Kitchen for Keeps
Three years of planning have finally come to fruition. The kitchen in Keep, which used to sport chipping wooden cabinets and aged linoleum, has benefited from a complete renovation, and now boasts — among other wonders — stainless steel shelving and a wheelchair accessible food preparation table.
“The new kitchen is incredibly beautiful,” says Director of Dining Michele Gross. “It’s gotten a full face lift and is now up to code.”
According to Gross, the main issues with the kitchen were traffic flow and safety. Because of Keep’s orientation, most use the kitchen door as the main entrance, causing tons of students to tramp through the kitchen on the way to their rooms, getting in the way of those using the kitchen for its intended purpose. Keep residents have characterized the new kitchen as “pretty freakin’ sweet,” “frenzied, but wonderful” and “a place where people are always willing to help.”
Not only have kitchen traffic jams been eradicated, but thanks to a request from the Oberlin Student Services/Cooperative Association, the kitchen is now more accessible to handicapped students. Although this was not the original intention of the project, Oberlin worked hard this past summer to incorporate the renovation into its fixed budget. Even with limited funds, the College managed to set aside enough for a food prep table that can be set at wheelchair level or standing level. They considered the needs of handicapped students when choosing the position of all kitchen appliances.
One noted irony is that while Keep’s new kitchen is wheelchair accessible, the building itself is not.
“Someday, it will be. It just wasn’t in the original budget that we set for the kitchen’s renovation. Although we would love to make every building on campus accessible to handicapped students like Third World and Harkness already are, the funding isn’t available at this time,” Gross said.
The kitchen opened on Sept. 3, the day that Keep’s upperclassmen arrived on campus, and together they cooked their first OSCA meal of the year.

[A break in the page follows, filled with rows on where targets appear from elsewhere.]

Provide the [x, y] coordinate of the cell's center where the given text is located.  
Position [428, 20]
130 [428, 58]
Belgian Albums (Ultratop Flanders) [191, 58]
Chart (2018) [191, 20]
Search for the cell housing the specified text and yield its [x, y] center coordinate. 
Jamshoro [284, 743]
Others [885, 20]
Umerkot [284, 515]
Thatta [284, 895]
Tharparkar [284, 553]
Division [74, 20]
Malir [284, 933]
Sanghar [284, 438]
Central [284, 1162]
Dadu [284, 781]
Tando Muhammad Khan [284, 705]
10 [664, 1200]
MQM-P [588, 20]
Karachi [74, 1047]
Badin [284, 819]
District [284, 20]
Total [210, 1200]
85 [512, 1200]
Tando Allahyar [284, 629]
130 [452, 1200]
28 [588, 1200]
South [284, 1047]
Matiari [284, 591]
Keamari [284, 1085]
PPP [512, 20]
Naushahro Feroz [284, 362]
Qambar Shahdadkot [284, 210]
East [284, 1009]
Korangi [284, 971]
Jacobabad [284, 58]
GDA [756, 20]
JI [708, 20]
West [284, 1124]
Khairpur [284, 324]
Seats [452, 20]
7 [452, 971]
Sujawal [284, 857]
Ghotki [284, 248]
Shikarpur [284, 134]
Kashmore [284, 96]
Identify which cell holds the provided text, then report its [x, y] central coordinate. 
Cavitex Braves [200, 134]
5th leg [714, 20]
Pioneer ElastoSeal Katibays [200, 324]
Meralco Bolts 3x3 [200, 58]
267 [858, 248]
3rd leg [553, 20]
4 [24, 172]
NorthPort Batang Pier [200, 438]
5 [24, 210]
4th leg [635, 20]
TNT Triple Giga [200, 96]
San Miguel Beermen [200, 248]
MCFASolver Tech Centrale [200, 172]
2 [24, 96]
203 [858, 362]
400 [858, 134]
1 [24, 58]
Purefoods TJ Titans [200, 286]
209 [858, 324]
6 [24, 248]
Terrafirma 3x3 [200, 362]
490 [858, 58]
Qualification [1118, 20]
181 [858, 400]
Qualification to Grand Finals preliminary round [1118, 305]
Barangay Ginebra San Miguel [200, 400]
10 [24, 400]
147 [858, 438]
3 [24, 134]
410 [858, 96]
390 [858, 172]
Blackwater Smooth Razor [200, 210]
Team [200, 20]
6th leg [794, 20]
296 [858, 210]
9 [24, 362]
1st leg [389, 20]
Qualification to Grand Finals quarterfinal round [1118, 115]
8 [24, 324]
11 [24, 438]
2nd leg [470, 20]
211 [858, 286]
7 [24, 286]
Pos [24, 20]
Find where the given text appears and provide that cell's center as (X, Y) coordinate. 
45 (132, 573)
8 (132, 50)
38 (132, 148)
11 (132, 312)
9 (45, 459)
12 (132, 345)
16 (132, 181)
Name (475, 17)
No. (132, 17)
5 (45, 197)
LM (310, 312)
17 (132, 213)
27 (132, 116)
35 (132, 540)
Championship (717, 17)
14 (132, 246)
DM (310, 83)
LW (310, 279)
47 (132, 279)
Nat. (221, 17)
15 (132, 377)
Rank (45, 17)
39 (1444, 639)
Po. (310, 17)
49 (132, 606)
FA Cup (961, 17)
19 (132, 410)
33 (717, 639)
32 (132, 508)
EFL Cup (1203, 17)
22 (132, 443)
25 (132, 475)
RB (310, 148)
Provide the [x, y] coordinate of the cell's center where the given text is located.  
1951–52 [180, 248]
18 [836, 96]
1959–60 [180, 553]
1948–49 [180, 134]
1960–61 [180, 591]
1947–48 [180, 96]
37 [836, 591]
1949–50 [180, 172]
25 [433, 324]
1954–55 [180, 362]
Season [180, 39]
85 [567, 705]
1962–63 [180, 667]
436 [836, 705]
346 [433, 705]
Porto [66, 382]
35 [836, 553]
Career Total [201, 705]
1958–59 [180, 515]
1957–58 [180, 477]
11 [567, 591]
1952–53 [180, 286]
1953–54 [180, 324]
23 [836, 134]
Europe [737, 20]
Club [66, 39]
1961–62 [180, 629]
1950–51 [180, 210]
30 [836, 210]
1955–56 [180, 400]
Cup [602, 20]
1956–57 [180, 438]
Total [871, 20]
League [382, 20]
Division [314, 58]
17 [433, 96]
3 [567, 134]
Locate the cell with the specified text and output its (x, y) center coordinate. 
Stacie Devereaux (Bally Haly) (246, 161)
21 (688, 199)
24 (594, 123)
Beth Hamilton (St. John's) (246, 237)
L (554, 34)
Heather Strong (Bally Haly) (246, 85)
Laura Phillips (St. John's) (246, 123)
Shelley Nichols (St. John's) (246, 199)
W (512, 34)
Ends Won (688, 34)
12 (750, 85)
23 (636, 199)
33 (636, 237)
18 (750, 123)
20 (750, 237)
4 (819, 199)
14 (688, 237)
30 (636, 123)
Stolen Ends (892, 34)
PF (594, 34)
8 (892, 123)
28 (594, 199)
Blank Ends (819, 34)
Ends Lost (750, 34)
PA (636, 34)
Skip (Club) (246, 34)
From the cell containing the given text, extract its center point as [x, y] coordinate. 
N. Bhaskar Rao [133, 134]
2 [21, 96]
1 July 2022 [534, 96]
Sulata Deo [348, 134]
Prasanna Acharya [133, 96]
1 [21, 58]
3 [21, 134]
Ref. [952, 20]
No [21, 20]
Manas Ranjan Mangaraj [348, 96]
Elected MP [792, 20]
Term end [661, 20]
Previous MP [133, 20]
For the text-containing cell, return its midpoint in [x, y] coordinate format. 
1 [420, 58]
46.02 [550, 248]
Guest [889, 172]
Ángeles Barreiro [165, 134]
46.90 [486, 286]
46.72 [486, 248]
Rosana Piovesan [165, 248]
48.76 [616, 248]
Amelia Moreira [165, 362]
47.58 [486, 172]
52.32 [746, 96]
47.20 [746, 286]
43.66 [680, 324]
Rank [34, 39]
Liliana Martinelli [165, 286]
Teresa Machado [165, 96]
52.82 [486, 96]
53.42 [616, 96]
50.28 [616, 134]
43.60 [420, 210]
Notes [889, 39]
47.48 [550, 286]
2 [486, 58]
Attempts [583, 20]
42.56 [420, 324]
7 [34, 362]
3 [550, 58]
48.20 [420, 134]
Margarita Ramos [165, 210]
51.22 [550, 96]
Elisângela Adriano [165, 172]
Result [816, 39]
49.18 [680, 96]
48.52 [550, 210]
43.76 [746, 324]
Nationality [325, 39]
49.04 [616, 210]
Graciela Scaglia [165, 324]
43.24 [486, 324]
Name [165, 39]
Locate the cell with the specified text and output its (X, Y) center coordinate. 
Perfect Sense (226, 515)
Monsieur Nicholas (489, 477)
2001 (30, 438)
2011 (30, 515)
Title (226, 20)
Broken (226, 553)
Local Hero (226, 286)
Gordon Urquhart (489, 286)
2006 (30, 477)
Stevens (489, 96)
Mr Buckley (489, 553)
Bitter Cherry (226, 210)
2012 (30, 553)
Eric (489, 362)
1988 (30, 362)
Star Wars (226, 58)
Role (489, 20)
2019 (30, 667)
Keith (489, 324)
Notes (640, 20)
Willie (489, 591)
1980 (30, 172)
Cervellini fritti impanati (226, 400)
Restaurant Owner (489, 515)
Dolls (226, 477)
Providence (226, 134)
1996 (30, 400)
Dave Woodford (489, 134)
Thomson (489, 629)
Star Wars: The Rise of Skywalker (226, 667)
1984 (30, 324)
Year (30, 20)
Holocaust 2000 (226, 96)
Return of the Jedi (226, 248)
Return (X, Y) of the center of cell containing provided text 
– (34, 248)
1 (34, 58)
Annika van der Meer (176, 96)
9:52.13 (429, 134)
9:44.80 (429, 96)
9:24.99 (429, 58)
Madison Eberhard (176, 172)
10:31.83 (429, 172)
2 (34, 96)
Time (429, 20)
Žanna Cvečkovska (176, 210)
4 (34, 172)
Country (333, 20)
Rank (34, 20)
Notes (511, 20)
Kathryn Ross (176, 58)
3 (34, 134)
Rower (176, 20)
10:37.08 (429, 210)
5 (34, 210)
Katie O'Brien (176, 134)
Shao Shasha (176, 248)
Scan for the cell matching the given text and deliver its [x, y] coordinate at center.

OSCA President Erica Tempesta said she was “nervous that Keep wouldn’t open in time…[but]…happy with the effort put into maximizing usable space in a formerly-cramped facility.”
Tempesta feels that kitchens play a crucial role in Oberlin’s co-ops.
“The kitchen is OSCA’s body. We began as a dining organization and we maintain that priority today. The kitchen is what every single OSCA member has in common. The community expresses itself through what it produces there, and almost all co-op-related activity takes place in the kitchen and dining room. Co-op kitchens, furthermore, are some of the best learning spaces on campus. Folks learn to really work together, to create things for themselves and one another, and to run their lives and communities the best way they can.”
First-year Keep resident Amiel Stanek agrees, and feels that the co-op kitchen spirit defines Oberlin.
“One beef I have with [the institution of] college is that it can be an irresponsible place, because you have people cooking and cleaning for you and your only responsibilities are academic. I came to Oberlin so that I could live in a co-op and be responsible for myself while I’m getting an education. The kitchen has helped me learn to work with others, and have a mutual responsibility for communal space.”